ABSTRACT
Background Paroxysmal dyskinesias (PxDs) are characterised by bouts of involuntary dystonic and choreiform movements. The patho-mechanisms underlying these debilitating disorders remain poorly understood, and drug treatments are often limited. We recently generated a Drosophila model of a PxD-linked mutation causing BK potassium channel gain- of-function (BK GOF), and showed that BK GOF perturbs movement in Drosophila by disrupting neurodevelopment. However, whether locomotor capacity in BK GOF flies can be pharmacologically restored following neurodevelopmental insults has remained unclear.
Objective To identify pharmacological suppressors of motor defects caused by BK GOF.
Methods Using adult BK GOF flies, we performed an unbiased, in vivo, locomotion-based screen of 370 FDA-approved drugs. To test the impact of positive hits from this screen on motor circuit activity, we used optical imaging to record the intrinsic rhythmic activity of Drosophila larval motor circuits driving peristalsis and turning behaviors.

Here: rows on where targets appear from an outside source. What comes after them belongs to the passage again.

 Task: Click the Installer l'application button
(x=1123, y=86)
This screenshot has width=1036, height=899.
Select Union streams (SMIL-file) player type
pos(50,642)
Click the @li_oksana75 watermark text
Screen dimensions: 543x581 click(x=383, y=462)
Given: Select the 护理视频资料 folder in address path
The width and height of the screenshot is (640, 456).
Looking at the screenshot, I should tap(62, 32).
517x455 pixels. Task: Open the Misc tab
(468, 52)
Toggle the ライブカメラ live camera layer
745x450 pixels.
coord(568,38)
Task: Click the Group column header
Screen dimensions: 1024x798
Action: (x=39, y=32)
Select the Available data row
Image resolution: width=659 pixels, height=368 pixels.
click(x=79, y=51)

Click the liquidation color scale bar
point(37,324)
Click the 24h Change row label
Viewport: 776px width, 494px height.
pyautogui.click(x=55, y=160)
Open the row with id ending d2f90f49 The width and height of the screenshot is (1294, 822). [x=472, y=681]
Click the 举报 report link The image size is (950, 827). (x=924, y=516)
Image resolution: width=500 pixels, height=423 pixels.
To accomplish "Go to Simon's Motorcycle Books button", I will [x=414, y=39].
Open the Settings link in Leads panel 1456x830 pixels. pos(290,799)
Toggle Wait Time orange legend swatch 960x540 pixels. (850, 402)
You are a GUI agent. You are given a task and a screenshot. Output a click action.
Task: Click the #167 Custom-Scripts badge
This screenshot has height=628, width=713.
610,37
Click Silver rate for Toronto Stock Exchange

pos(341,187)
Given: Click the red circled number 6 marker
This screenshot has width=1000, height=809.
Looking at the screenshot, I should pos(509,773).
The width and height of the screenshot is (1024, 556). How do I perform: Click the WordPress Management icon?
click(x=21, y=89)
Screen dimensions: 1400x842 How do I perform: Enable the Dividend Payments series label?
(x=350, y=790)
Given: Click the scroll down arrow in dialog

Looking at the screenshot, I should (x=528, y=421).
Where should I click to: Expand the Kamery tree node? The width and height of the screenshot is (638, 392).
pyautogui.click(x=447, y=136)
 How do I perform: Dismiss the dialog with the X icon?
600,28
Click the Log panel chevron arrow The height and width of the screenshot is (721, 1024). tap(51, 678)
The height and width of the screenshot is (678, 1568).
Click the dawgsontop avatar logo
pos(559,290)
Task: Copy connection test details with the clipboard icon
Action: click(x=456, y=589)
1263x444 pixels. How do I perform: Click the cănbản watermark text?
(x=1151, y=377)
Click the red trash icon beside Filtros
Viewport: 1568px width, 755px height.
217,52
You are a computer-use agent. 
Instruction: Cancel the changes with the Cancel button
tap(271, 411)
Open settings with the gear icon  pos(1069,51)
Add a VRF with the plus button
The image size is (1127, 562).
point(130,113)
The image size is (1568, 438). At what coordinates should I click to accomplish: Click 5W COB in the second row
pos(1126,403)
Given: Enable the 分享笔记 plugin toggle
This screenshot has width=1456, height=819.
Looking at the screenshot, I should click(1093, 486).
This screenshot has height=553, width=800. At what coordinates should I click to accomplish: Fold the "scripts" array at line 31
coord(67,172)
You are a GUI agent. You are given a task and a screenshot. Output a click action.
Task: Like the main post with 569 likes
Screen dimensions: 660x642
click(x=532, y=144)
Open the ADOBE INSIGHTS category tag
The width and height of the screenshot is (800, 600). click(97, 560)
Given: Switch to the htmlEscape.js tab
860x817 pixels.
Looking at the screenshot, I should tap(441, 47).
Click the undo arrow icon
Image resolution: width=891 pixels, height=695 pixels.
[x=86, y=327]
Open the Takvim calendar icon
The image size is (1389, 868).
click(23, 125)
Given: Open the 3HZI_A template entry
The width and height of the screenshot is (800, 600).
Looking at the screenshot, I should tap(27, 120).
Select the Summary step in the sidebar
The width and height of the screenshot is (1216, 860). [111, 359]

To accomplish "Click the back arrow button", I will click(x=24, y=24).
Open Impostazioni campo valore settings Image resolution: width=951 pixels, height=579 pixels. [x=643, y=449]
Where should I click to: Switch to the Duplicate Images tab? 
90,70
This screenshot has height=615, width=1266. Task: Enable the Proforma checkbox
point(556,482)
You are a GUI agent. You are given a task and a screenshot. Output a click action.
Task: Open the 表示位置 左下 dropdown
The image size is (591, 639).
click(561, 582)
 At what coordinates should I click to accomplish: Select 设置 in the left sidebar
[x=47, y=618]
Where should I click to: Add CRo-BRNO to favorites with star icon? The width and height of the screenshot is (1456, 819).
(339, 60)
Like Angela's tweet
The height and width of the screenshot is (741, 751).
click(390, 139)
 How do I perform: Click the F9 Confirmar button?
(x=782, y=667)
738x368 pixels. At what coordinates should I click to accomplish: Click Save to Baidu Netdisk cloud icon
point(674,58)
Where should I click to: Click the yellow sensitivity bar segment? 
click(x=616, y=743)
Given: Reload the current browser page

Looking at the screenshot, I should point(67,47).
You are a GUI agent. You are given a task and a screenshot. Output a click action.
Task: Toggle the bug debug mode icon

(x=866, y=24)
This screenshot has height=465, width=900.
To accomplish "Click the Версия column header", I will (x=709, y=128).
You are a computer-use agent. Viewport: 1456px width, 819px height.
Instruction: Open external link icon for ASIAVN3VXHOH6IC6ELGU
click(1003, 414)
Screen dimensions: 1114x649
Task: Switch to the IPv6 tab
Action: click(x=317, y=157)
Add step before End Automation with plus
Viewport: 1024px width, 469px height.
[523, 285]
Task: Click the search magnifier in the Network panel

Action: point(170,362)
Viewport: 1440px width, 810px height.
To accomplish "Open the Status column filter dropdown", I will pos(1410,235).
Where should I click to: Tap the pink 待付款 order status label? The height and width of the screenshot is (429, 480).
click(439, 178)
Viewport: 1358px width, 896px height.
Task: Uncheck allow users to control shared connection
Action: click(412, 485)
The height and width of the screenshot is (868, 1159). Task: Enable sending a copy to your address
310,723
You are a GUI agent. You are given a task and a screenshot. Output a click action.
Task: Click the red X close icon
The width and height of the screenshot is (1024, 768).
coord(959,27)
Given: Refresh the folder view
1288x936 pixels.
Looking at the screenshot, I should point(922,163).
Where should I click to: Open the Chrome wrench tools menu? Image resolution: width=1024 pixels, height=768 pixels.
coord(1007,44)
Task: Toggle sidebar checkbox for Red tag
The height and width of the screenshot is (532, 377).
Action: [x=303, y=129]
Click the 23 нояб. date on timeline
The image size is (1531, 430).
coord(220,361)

Results We found that inhibitors of acetylcholinesterase – a protein that degrades acetylcholine in cholinergic synapses – partially rescued movement defects caused by BK GOF. Inhibition of acetylcholinesterase also partially restored intrinsic activity of motor circuits controlling forward movement and turning in BK GOF larvae.
Conclusions Our findings indicate that elevating cholinergic tone can reverse motor circuit dysfunction in an animal model of PxD caused by BK GOF. Furthermore, our study provides proof-of-principle that Drosophila can be utilised for screens to uncover putative drug treatments for involuntary movement disorders.
Competing Interest Statement
The authors have declared no competing interest.